Ministry officials are a third of the way through the culling of 22,300 dairy cows in a bid to control the spread of the disease Mycoplasma bovis.
Ministry for Primary Industries (MPI) response incident controller Catherine Duthie said 7550 cows and other dairy stock had been culled so far since March.
Most of the culling was likely to be completed by the end of May. “It may, however, not be completed on some properties until June or July as we are working to accommodate the circumstances of the individuals impacted by the cull.”
Some of the first farms to be cleared of animals may be able to restock them from the last week in May, enabling them to potentially have a replacement milking herd for the start of the 2018-19 season.
“The few farms that are not completed by the end of May will be because a slight delay works best for the farmers concerned. All infected properties are under quarantine lockdown while the cull is taking place.”
MPI figures show 32 farms are infected with M. bovis, which can cause lameness, mastitis and abortions in cows. MPI said all farms are linked to the original infected properties because of animal movements and have been caused by close animal contact. An additional 4000 cows were killed in an earlier cull late last year.
Farms can only be restocked once a 60-day stand-down period had passed. Generally the 60 days starts once the farm has been emptied of all animals.
“There are some exceptions such as if effluent has been applied to pasture. If this has occurred, the farm must be free of stock for 60 days after the last application of effluent. So, taking this into account, some farms that were first to have cattle culled will be able to restock from approximately the last week in May,” said Duthie.
MPI said it would depend on the individual circumstances of farmers whether they would need to wait to receive compensation before being financially able to purchase new stock. Some farmers had received part-payments of compensation to assist with cashflow.
Compensation for loss of income if farmers were not in a position to have a milking herd in the 2018-19 season, would be assessed on a case-by-case basis. “The general rule is that farmers should be no worse off, but also no better off as a result of legal directions made by MPI as part of measures to control a biosecurity risk organism.”
South Canterbury Federated Farmers dairy spokesman Ryan O’Sullivan said it was best that the cull proceeded as soon as possible.

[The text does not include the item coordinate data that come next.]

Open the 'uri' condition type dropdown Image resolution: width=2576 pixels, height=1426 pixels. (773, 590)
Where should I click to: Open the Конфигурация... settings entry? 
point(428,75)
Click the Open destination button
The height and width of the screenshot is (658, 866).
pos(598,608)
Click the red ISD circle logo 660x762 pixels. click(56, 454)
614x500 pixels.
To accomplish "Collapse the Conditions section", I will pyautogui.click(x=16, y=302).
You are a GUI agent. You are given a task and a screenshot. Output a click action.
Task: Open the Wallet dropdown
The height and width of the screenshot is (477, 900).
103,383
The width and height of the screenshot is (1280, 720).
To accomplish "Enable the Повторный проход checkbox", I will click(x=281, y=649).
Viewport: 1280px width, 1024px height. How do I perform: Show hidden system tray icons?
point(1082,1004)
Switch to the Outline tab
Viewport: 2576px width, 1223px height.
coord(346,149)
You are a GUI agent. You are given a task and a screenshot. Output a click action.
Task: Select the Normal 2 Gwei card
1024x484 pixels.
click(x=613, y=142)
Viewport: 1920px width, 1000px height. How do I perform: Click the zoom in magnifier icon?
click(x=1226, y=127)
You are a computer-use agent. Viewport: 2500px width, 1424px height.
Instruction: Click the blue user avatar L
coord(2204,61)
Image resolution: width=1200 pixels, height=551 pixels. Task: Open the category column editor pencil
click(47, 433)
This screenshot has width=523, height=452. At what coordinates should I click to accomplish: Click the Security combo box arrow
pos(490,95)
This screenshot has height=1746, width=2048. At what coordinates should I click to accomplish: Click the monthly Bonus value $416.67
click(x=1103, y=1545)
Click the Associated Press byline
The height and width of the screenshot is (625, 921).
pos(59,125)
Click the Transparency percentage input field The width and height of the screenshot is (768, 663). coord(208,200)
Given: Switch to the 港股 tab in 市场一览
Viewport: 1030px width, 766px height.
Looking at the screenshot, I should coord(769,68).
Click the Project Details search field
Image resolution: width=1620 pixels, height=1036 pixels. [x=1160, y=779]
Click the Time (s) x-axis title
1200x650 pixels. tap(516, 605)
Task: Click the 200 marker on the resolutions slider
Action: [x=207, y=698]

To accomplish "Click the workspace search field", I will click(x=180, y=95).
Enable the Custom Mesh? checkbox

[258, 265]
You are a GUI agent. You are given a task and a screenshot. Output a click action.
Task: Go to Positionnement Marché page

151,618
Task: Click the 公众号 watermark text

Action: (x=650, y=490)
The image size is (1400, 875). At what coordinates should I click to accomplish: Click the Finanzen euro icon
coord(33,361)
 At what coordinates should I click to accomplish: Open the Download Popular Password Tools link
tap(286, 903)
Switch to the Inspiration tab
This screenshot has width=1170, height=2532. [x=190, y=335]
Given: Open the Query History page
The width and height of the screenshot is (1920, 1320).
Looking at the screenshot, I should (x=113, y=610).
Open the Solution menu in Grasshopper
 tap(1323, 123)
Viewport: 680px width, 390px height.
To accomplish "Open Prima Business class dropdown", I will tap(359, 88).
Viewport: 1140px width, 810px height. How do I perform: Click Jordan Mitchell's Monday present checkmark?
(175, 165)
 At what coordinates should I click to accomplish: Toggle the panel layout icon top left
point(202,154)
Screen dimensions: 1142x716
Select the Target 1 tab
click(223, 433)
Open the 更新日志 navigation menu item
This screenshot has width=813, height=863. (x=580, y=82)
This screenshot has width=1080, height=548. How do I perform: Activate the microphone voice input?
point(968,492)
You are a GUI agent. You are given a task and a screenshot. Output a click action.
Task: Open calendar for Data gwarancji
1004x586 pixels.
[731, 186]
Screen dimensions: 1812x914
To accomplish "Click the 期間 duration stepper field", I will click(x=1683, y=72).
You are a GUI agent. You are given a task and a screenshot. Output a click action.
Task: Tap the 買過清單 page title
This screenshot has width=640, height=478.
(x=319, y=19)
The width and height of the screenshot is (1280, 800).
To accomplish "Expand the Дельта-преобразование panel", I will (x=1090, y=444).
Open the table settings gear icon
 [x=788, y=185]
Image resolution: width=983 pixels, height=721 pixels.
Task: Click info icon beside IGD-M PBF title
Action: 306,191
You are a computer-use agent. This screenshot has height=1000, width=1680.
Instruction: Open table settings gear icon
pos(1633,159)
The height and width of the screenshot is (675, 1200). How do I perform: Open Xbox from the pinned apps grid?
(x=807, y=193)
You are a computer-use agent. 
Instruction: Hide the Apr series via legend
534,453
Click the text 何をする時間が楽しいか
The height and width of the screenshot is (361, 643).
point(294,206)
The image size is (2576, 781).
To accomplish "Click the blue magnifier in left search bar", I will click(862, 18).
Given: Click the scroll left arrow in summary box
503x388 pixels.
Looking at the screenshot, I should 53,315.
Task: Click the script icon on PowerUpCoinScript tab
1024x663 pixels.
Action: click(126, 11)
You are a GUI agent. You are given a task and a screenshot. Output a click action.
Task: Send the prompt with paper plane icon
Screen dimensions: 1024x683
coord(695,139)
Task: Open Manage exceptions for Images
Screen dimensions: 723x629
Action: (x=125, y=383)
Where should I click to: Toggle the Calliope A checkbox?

“If I was in their shoes, once the decision had been made to cull, I’d want the process done as quickly as possible.
“It’s a difficult time of the year as meat works are dealing with a lot of cull cows anyway.”
PGG Wrightson national dairy livestock manager Paul Edwards said the market should be able to supply sufficient numbers to restock farms without having a significant impact on pricing. “It is a big number of animals, but I am confident the market will satisfy requirements.”